|Photographers capture the view of the opening of the 17th National Congress of the CPC from the press box yesterday.Xu Jingxing
The central government has prepared a new list of leading State-owned enterprises (SOEs) to go public in Hong Kong, while allowing some others that are already listed there to return to the mainland's A-share market, the caretaker of State assets said.
Li Rongrong, head of the State-owned Assets Supervision and Administration Commission (SASAC), said the listing arrangement is part of the authorities' strategy to reform its SOEs, which have shaken off their "profit-losing image" in recent years.
Without going into the details of the list, Li said the authorities "remain determined" to reform the country's SOEs and encourage competitive ones to tap capital markets both at home and overseas.
"As our SOEs have become increasingly competitive and well managed, we should balance the interests of investors both at home and abroad," Li told a panel discussion in which delegates representing SOEs at the 17th CPC National Congress participated.
"When the time is ripe, more mergers and acquisitions will take place between Chinese SOEs and overseas enterprises."
Li said China had been slow to participate in mergers and acquisitions, which he described as a basic business practice popular across the world. But the country is poised to list more enterprises overseas to contribute to the development of the world economy.
"We have laid a solid foundation to do so, and that's why we have attracted the attention of investors worldwide," Li said, citing the profit-making performance of SOEs under his supervision.
They made a profit of 768 billion yuan ($99 billion) in 2006, which was up 18 percent on the preceding year and 155.5 percent on 2003, when Li's commission was started.
General Secretary Hu Jintao yesterday endorsed the performance as "a big achievement".

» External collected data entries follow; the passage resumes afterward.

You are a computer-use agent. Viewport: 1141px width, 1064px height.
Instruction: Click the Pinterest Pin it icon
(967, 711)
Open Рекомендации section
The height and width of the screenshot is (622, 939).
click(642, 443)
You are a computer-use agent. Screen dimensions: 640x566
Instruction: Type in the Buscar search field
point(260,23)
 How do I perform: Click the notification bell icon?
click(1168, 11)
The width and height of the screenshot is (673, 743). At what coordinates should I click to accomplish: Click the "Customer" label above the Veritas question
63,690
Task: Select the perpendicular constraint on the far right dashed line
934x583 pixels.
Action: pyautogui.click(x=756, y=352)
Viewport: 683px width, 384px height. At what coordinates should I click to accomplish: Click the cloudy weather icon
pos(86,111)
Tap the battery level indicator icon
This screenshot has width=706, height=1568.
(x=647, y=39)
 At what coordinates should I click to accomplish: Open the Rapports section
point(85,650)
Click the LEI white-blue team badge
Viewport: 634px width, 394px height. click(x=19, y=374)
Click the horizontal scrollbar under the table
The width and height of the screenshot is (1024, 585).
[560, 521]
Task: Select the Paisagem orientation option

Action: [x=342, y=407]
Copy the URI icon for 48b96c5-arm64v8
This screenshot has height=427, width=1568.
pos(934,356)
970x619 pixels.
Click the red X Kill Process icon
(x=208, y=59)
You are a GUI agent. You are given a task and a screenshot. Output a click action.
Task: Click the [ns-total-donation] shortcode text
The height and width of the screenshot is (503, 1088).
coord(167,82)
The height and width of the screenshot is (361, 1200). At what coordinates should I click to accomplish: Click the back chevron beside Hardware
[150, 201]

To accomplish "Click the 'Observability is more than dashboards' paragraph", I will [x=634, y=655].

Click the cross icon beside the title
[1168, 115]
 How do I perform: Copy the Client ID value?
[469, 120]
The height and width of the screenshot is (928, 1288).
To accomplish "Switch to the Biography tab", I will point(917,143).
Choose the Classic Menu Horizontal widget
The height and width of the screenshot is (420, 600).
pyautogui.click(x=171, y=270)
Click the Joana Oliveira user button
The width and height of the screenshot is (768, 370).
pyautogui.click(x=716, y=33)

Li Jiaxiang, president of Air China Group, attributed it to "strategic thinking to regroup SOEs" under the leadership of the central government.
"Without vision, we cannot become competitive," Li Jiaxiang said.
He said the global brand rank of his company among worldwide airlines had increased to 16th this year from 32nd in 2002.
But he also rejected the idea that his company holds a monopoly in China, saying there are 96 overseas and 48 domestic airlines flying in China.
The "monopoly of my company doesn't exist", he said.
Li Rongrong said his commission planned to trim the number of enterprises under his supervision from 157 to 80-100 by 2010.
Meanwhile, the government is to help as many as 50 SOEs become globally competitive, particularly companies engaged in national defense, petrochemicals, power transmission, telecommunications, coal, civil aviation and shipping with their own intellectual property rights and brands.